細かい描写って難しいですね。大まかな流れだけ決まっているので、早く展開を進めようとしてあまり描写が出来ていません。
感想、誤字報告、アドバイス等お待ちしております
ではどうぞ
からーん。
鐘が鳴ると同時に目を醒ました俺は、やればできるものだ、と思いながらベッドから降り、窓を開け放つと、大きな伸びをして朝の冷たい空気を胸一杯に吸い込んだ。

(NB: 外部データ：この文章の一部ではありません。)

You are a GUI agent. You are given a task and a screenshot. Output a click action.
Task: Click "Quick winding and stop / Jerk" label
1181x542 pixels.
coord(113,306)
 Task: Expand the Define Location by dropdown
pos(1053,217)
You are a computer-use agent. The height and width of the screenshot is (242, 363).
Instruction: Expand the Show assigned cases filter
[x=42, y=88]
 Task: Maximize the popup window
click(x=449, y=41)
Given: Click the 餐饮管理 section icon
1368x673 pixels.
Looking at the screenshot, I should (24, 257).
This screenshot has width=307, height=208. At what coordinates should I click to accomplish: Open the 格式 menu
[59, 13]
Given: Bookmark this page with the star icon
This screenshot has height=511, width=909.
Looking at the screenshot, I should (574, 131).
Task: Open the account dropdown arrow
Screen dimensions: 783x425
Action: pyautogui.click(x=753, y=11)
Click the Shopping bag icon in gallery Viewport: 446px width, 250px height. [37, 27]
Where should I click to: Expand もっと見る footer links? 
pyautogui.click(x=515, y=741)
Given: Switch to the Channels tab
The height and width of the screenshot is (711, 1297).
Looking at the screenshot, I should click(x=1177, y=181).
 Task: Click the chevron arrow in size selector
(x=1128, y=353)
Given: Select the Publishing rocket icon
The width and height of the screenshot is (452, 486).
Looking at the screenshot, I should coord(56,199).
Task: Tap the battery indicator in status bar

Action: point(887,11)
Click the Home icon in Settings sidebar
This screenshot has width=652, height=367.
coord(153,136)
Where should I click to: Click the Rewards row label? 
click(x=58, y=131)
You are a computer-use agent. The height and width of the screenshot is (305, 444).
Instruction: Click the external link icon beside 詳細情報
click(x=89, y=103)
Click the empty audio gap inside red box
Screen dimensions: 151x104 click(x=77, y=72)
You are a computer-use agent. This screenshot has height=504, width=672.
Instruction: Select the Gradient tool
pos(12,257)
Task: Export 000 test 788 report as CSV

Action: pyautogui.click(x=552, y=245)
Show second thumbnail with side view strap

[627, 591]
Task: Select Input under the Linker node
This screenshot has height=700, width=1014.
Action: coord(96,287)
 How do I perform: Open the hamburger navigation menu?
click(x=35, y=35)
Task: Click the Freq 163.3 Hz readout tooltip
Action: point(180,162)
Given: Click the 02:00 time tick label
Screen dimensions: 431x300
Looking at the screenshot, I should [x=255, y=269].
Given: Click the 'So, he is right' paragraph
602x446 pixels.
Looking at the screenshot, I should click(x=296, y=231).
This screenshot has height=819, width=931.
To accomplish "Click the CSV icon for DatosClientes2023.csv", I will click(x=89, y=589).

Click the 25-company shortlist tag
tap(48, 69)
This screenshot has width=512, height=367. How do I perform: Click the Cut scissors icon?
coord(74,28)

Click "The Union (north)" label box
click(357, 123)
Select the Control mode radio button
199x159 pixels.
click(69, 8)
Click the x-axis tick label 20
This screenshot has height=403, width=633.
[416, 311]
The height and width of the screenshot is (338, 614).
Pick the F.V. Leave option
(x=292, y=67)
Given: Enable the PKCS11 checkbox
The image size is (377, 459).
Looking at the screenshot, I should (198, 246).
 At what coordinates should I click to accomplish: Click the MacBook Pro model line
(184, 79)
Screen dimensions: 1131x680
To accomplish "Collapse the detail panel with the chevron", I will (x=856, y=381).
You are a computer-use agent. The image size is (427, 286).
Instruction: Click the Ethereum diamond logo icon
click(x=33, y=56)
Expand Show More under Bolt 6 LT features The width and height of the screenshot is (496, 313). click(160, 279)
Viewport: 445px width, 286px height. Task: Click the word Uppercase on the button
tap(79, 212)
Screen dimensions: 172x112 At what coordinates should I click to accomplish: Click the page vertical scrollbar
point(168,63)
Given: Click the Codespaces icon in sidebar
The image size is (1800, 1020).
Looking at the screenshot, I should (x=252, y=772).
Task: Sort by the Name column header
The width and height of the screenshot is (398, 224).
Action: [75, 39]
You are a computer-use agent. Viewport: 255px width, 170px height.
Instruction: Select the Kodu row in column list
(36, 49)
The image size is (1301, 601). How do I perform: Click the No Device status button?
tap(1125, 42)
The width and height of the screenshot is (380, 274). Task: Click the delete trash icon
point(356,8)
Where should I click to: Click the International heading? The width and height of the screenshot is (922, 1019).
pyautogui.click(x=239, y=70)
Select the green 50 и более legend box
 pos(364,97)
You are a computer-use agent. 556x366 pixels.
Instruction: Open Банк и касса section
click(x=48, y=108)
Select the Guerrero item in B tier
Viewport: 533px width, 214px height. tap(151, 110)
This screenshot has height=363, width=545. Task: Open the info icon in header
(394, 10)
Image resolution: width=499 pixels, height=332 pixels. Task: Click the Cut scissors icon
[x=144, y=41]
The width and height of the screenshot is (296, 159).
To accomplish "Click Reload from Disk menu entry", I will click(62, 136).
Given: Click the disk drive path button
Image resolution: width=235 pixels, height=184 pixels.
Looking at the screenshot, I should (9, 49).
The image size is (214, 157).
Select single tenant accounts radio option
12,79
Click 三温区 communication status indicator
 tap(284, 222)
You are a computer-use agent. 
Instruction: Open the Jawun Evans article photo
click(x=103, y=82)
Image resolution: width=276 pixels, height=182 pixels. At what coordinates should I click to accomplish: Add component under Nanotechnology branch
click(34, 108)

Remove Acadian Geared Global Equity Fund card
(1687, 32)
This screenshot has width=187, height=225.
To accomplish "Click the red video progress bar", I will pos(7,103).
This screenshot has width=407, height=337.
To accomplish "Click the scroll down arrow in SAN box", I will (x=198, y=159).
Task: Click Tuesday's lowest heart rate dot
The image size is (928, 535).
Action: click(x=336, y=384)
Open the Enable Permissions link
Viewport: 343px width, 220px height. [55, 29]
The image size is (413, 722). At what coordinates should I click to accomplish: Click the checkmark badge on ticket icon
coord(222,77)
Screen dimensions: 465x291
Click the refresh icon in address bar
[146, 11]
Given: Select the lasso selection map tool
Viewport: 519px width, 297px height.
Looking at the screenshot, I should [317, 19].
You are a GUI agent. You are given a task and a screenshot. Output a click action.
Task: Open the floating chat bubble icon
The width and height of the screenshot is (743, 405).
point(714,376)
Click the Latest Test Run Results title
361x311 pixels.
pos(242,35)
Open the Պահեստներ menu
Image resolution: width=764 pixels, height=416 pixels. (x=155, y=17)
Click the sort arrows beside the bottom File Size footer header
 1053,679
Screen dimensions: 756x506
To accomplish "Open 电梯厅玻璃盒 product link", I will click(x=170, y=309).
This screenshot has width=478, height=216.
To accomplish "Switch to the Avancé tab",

着替えてから井戸に向かう途中、朝食の準備をせっせとしているエミヤと遭遇した。
「おはよう、キリト。時間通り起きれたようでなによりだ」
「おはよ。大変そうだな、子どもたちもたくさんいるから量も多いし、他の家事もやってるんだろ?」
「いや、そうでもないさ。私の周りには大食いが多くてな、この程度では満足してくれなかったよ……キリトは洗濯か?」
俺の抱える麻の服を見つめてエミヤが訊く
「ああ、ちょくちょく洗わないと天命の減りが早いらしいからな」
「そうか…ところでキリト、セルカを知らないか?シスターが突然姿を消した、と不安げに言っていてな。彼女のことだからすぐに戻ってくると思うが」
「セルカが……?」
胸騒ぎが収まらないまま、礼拝を済ませて朝食を食べた。広場へ向かい、少し経つと広場に入ってくる亜麻色の髪を見つけ駆け寄った。
「やあ、おはようキリト」
「おはようユージオ」
「今日は休みだから、キリトとエミヤに村を案内しようと思って。あれ?エミヤは?」
「あいつは朝食の片付けをしてから、近所のルーナおばさんに手伝って欲しい事があるとか言われて連れてかれたよ」
「あー…あの人押しが強いからね…それにエミヤも頼まれたら断らないだろうし」
と、苦笑いのユージオ。確かにあの威圧感と勢いは値切りをする大阪のおばちゃんに並ぶものがあったな…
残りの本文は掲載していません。